There was a massive reaction to this tainted British beef – the EU banned all imports between 1996 and 2006. Some thought this ban was excessive and punitive, but governments were rightly worried: prions are so stable that high temperatures (in well-done beef) don’t destroy them. BSE first showed up in Canada and the USA in 2003, after which Japan stopped all USA beef imports.

Soon after 1986, cases of a similar disease in humans in the UK were reported, and by October 2009, 166 people had acquired and died from variable Creutzfeldt-Jakob disease (vCJD). This incurable ailment can’t be transmitted between people, but is thought to come from consuming prion-containing beef. It has only been observed in countries where BSE is found, and those afflicted are young (median age 28 years).

The symptoms include dementia, memory loss and seizures, which may show up weeks, months or even years after transmission, and it is almost always fatal.

Microscopic holes in the grey matter gives a BSE-affected cow’s brain a sponge-like appearance.

Did the incidence decrease?  Is it still around? Around 5 people per year are still diagnosed with vCJD in the UK, and it is thought that the appearance of vCJD can be due to exposure years or decades earlier. Many countries still ban blood donations from people who lived in the UK for 6 months before 1996. As of March 2011, there had been 221 cases of vCJD worldwide (172 in the UK, 3 in the USA), and only five of those sufferers are still alive.

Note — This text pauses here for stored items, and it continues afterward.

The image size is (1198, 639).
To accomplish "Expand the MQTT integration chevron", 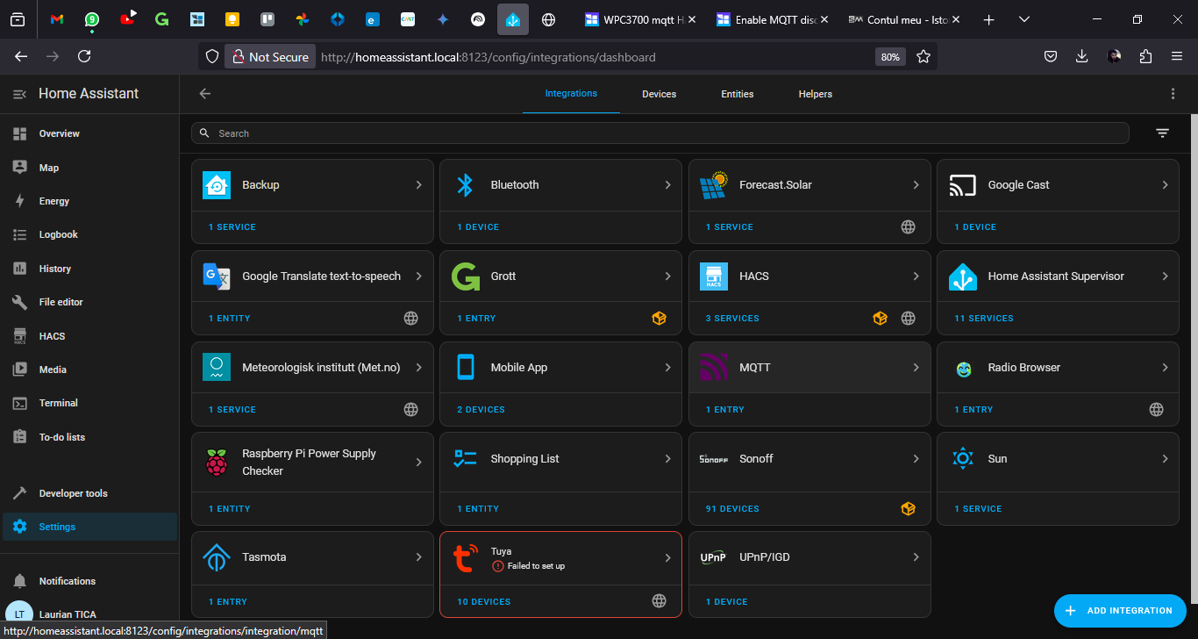I will point(916,368).
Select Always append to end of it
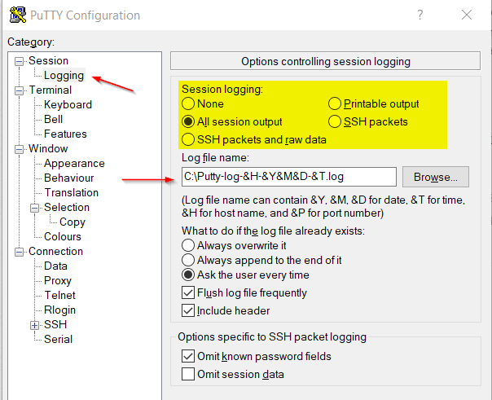 189,260
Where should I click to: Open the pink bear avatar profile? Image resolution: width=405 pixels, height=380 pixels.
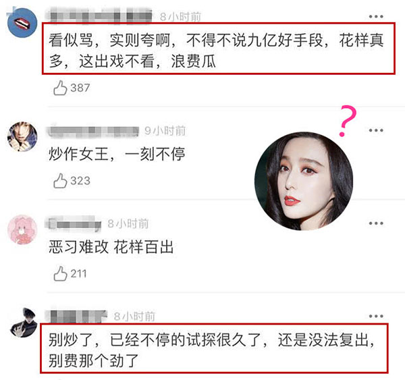22,229
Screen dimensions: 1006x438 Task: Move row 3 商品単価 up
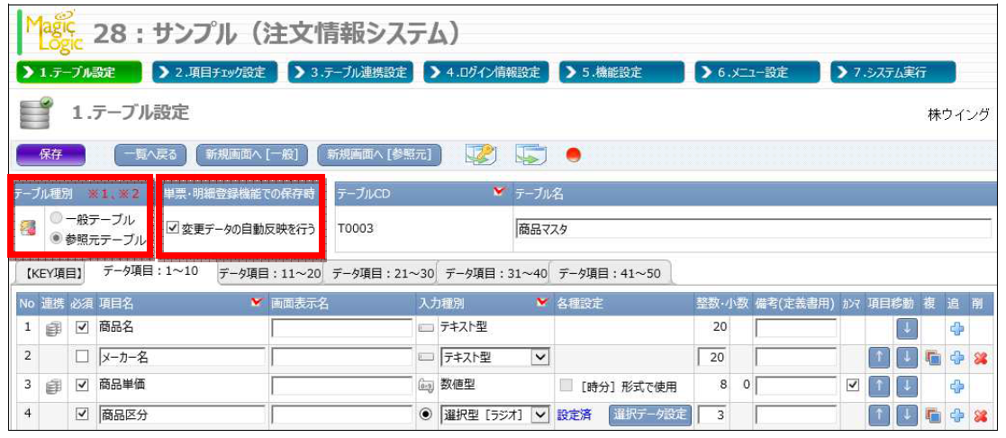pyautogui.click(x=883, y=387)
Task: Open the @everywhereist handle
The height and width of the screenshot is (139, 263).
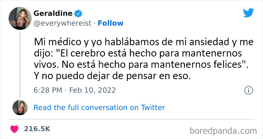Action: pyautogui.click(x=63, y=23)
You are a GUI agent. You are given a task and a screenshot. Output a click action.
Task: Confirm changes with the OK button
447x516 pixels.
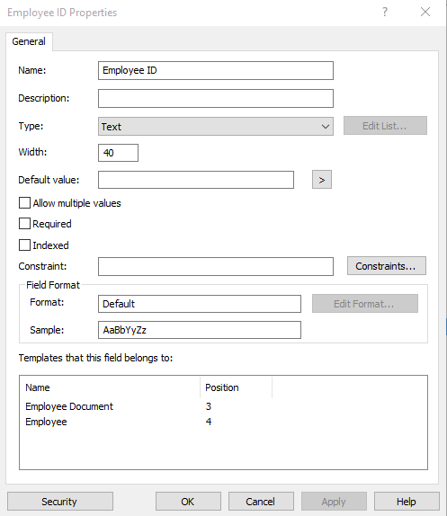[x=188, y=502]
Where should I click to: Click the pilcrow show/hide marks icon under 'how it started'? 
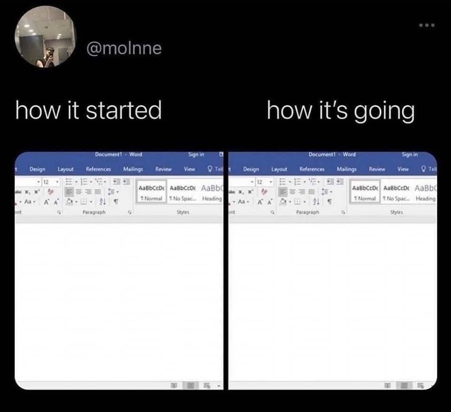(x=116, y=202)
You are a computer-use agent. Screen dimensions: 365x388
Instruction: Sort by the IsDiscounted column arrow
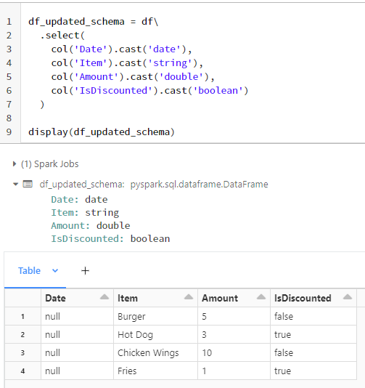[x=348, y=297]
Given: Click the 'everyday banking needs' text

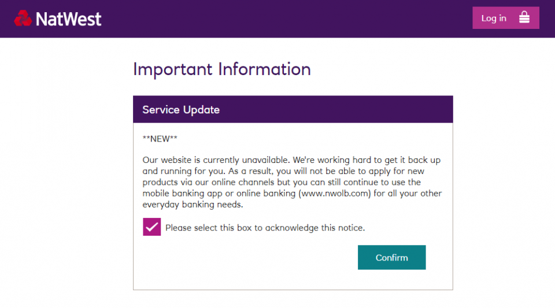Looking at the screenshot, I should [193, 205].
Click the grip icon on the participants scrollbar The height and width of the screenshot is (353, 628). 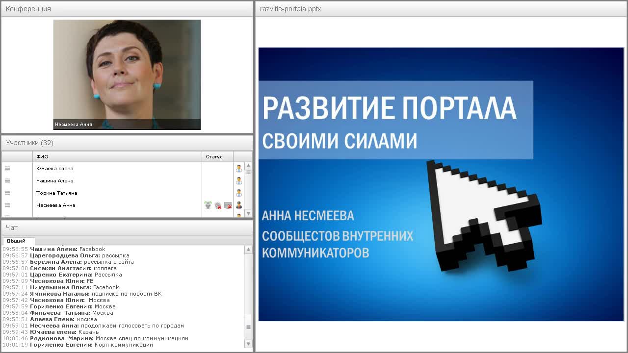coord(248,172)
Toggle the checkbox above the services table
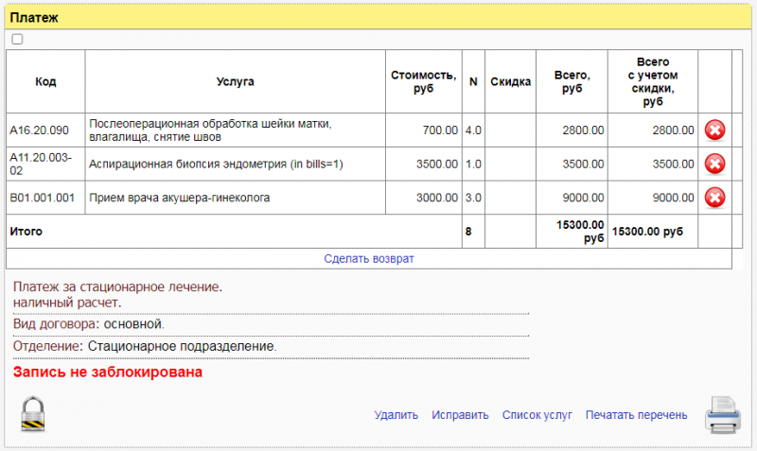The width and height of the screenshot is (757, 451). tap(17, 40)
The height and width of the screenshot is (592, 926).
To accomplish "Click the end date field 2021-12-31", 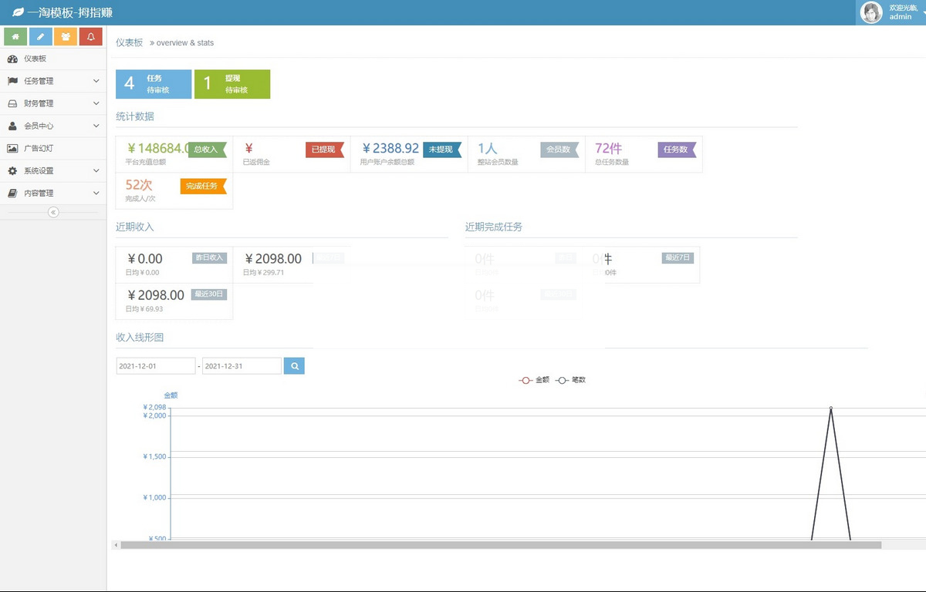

Was it determined that BSE wasn’t involved in Creutzfeldt–Jakob disease?
BSE isn’t involved in ‘classical’ CJD, which has been around since the 1900s. Five to 10% of cCJD is genetic, some is sporadic, and older people are normally affected (median age 68 years). cCJD can be transmitted between humans through affected blood products: the recent scare in the UK was in a hospital in Wales where tools used in the surgery of a patient at possible risk of having cCJD were sterilised (a process which kills germs but not prions) and then used on 37 other patients, unknowingly putting them at risk.

So yes, BSE isn’t involved in cCJD, but it is most likely the source of vCJD. And while the incidence of vCJD has decreased, it is likely to continue at very low levels, as people who were exposed to BSE meat a long time ago develop symptoms years later.